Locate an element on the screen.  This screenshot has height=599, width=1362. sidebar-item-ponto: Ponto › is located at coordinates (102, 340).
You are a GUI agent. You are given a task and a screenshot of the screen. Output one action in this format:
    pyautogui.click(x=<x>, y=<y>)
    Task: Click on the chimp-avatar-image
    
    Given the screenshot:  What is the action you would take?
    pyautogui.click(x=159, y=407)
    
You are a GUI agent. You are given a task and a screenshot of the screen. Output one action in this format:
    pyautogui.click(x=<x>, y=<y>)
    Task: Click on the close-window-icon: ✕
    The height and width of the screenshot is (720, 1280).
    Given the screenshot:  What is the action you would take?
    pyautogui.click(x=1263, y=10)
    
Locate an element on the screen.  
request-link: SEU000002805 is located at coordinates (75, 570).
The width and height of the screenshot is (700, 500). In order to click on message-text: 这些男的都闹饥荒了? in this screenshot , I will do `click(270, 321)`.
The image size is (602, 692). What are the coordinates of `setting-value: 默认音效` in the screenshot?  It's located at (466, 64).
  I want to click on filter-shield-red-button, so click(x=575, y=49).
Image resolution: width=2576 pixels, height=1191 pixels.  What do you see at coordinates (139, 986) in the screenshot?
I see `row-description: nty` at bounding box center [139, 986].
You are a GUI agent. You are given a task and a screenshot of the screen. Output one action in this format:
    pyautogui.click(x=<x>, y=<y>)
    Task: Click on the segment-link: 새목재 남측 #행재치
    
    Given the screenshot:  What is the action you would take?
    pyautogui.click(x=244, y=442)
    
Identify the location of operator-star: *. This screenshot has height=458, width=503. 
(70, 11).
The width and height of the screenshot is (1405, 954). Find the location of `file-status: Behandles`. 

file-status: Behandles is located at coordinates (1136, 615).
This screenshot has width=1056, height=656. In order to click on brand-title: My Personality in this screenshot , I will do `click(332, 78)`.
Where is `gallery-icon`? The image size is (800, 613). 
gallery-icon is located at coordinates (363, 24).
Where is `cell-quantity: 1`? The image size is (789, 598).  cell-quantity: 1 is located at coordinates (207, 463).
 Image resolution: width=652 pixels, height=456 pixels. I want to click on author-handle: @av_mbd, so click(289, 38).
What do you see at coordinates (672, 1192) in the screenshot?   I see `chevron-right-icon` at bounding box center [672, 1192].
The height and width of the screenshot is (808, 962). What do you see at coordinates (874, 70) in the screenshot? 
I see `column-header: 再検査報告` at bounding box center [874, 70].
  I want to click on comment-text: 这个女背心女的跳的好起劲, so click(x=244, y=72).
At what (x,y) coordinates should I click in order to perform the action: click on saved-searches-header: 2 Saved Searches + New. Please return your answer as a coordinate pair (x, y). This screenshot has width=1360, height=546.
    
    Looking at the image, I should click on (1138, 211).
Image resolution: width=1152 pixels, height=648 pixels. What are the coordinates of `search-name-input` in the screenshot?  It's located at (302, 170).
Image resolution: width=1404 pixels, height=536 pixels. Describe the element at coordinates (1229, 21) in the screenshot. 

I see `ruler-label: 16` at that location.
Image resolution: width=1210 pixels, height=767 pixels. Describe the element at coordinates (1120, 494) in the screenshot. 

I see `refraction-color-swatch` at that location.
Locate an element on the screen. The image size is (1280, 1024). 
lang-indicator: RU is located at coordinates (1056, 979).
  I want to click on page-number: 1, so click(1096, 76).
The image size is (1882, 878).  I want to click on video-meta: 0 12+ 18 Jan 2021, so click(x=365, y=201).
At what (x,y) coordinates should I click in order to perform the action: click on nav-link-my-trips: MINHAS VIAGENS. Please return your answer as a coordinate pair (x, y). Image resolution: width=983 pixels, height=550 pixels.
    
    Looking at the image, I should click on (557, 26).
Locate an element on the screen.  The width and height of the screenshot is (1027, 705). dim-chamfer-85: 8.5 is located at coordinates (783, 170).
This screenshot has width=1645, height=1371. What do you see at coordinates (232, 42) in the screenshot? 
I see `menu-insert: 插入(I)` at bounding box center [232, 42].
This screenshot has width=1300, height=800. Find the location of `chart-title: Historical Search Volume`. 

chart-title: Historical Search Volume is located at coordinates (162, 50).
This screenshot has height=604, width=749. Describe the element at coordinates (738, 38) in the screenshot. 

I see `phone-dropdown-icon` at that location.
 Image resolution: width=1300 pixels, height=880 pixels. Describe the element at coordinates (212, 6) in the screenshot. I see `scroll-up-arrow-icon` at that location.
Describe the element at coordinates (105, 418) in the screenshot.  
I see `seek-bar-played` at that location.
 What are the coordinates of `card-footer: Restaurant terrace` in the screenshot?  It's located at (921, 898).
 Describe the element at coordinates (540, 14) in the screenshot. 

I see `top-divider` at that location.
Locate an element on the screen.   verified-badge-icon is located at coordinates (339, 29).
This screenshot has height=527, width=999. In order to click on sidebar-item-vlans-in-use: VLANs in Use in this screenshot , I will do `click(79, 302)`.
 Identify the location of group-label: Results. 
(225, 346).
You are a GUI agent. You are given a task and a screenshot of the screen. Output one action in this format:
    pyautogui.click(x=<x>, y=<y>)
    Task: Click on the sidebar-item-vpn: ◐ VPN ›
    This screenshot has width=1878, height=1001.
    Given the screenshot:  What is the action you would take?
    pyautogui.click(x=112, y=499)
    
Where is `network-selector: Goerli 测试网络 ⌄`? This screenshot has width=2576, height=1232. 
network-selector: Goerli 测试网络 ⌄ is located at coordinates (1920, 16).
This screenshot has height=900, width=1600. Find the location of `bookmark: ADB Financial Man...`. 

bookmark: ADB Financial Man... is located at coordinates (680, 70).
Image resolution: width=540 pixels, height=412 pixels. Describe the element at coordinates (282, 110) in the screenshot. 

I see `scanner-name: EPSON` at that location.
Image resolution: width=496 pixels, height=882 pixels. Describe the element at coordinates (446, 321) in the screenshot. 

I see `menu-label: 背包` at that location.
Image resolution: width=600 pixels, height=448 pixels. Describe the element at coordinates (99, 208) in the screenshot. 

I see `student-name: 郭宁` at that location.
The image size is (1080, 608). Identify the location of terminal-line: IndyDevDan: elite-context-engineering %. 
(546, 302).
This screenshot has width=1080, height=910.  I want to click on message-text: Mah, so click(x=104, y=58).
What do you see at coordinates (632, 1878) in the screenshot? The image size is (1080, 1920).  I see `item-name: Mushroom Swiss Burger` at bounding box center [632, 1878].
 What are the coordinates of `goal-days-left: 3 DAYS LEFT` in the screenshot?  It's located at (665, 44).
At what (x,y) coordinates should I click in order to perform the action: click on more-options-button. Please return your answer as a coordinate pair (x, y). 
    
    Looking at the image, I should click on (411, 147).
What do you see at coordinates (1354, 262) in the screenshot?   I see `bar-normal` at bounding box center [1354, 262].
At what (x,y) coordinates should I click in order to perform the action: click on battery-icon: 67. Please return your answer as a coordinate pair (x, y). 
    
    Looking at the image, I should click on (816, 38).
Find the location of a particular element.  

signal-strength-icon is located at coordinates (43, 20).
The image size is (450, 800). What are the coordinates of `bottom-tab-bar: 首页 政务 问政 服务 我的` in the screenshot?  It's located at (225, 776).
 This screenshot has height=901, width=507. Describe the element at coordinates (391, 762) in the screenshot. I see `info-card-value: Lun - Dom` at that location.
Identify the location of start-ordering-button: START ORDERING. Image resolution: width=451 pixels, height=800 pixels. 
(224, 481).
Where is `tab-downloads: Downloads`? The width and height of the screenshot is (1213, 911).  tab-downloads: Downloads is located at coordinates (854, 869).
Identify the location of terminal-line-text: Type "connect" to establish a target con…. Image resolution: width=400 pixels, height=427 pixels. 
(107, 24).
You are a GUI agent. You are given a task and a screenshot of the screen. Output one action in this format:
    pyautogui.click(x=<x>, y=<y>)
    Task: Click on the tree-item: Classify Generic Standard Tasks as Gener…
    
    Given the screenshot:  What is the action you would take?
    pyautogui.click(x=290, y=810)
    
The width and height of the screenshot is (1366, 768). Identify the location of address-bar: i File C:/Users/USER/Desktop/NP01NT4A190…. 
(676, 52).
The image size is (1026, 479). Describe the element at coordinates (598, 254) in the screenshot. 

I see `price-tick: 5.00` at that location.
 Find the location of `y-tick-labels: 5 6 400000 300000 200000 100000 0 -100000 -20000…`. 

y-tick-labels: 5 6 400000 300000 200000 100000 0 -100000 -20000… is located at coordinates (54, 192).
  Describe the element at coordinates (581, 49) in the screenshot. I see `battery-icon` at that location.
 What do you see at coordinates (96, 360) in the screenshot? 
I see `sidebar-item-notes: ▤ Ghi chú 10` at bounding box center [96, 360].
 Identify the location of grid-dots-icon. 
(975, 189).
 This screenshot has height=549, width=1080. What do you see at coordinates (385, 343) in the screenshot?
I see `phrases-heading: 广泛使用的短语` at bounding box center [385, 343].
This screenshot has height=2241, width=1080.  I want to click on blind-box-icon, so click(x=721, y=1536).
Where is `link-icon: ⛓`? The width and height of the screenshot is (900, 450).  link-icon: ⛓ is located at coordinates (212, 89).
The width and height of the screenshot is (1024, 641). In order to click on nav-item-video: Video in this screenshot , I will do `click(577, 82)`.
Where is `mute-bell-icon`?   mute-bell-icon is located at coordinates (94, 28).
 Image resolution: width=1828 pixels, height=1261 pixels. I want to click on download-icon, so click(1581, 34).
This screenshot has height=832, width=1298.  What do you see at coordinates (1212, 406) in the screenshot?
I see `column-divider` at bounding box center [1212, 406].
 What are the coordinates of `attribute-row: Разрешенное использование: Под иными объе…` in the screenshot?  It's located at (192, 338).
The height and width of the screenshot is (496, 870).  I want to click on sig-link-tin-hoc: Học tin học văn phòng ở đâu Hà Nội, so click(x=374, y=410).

- Consigne
Sélectionnez dans les enregistrements ci-dessus chaque ligne où figure la chaîne « video » et recopiez-la. La casse doit être respectée.

- Votre réponse
The image size is (1882, 878).  I want to click on video-meta: 0 12+ 18 Jan 2021, so click(x=365, y=201).
The width and height of the screenshot is (1024, 641). In order to click on nav-item-video: Video in this screenshot , I will do `click(577, 82)`.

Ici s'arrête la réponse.